Exercise brief -
Would you copy each of the following entries word for word, leaving nothing out?

Record extracts -
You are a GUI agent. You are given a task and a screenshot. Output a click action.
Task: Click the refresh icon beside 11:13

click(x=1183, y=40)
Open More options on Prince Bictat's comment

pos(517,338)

Task result -
You are a GUI agent. You are given a task and a screenshot. Output a click action.
Task: Click the refresh icon beside 11:13

click(x=1183, y=40)
Open More options on Prince Bictat's comment

pos(517,338)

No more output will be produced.